• **Task prompt**
Only the lines from the one containing "Select the JavaScript" through the end of the listing below are to be reproduced, exactly as they stand.

--------------------

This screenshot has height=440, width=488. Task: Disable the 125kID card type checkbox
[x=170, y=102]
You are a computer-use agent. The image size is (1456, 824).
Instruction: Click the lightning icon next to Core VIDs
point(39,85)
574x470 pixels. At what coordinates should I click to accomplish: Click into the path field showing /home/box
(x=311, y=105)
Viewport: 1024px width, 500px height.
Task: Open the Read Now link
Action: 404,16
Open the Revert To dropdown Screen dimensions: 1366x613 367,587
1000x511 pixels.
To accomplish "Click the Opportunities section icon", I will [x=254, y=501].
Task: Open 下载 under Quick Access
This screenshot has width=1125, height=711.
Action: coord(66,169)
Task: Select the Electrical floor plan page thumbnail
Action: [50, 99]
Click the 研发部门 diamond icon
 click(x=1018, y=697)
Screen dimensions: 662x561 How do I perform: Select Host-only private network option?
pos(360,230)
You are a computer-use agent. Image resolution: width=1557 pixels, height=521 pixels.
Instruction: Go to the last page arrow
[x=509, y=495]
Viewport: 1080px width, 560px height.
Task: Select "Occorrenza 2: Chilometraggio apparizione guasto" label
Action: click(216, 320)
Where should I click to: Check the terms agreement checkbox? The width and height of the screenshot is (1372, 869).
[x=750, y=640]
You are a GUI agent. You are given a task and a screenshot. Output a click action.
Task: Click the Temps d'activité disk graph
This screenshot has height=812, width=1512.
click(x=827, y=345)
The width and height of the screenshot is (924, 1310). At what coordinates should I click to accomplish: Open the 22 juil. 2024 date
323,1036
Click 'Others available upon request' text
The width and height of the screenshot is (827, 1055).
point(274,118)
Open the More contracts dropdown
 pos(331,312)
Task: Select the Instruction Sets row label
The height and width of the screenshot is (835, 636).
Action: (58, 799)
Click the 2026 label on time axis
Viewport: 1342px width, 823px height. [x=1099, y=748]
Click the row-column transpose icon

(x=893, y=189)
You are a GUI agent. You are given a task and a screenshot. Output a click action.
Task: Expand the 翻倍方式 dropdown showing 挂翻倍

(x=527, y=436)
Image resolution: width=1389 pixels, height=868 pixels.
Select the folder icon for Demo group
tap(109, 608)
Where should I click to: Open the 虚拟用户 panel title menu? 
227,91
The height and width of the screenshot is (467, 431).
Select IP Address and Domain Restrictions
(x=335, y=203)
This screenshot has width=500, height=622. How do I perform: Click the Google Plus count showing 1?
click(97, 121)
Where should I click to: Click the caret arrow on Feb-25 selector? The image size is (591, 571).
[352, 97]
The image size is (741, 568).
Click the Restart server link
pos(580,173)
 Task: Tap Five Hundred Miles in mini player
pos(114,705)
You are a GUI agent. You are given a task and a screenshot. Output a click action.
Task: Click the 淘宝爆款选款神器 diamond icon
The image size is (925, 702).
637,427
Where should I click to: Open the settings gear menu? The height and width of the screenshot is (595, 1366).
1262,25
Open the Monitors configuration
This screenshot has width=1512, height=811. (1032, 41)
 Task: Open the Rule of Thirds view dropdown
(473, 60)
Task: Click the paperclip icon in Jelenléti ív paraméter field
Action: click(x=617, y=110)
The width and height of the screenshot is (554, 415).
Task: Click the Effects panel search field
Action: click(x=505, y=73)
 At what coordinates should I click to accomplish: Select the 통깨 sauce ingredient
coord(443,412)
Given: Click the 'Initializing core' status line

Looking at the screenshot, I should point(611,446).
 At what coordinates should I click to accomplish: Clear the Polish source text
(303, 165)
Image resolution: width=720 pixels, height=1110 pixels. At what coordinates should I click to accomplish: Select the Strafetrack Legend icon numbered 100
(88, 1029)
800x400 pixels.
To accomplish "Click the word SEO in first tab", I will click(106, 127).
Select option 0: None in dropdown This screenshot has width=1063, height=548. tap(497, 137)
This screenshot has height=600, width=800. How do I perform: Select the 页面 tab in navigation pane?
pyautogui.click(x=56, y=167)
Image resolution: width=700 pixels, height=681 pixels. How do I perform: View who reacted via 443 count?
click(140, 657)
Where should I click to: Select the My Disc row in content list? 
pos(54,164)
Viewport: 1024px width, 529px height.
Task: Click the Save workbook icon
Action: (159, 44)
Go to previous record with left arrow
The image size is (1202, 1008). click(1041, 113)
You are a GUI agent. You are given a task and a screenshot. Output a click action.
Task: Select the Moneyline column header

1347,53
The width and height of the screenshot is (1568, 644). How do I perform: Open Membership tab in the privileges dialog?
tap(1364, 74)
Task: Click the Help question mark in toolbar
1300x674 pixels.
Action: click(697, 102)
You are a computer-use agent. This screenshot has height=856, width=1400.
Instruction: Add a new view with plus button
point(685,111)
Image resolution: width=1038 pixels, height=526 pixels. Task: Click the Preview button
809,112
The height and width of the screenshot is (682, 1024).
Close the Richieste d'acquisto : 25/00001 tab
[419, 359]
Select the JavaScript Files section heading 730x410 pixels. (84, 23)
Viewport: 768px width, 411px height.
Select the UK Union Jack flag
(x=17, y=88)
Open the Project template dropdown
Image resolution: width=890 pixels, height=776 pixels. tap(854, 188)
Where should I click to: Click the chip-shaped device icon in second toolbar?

--------------------

• **Answer area**
Select the JavaScript Files section heading 730x410 pixels. (84, 23)
Viewport: 768px width, 411px height.
Select the UK Union Jack flag
(x=17, y=88)
Open the Project template dropdown
Image resolution: width=890 pixels, height=776 pixels. tap(854, 188)
Where should I click to: Click the chip-shaped device icon in second toolbar?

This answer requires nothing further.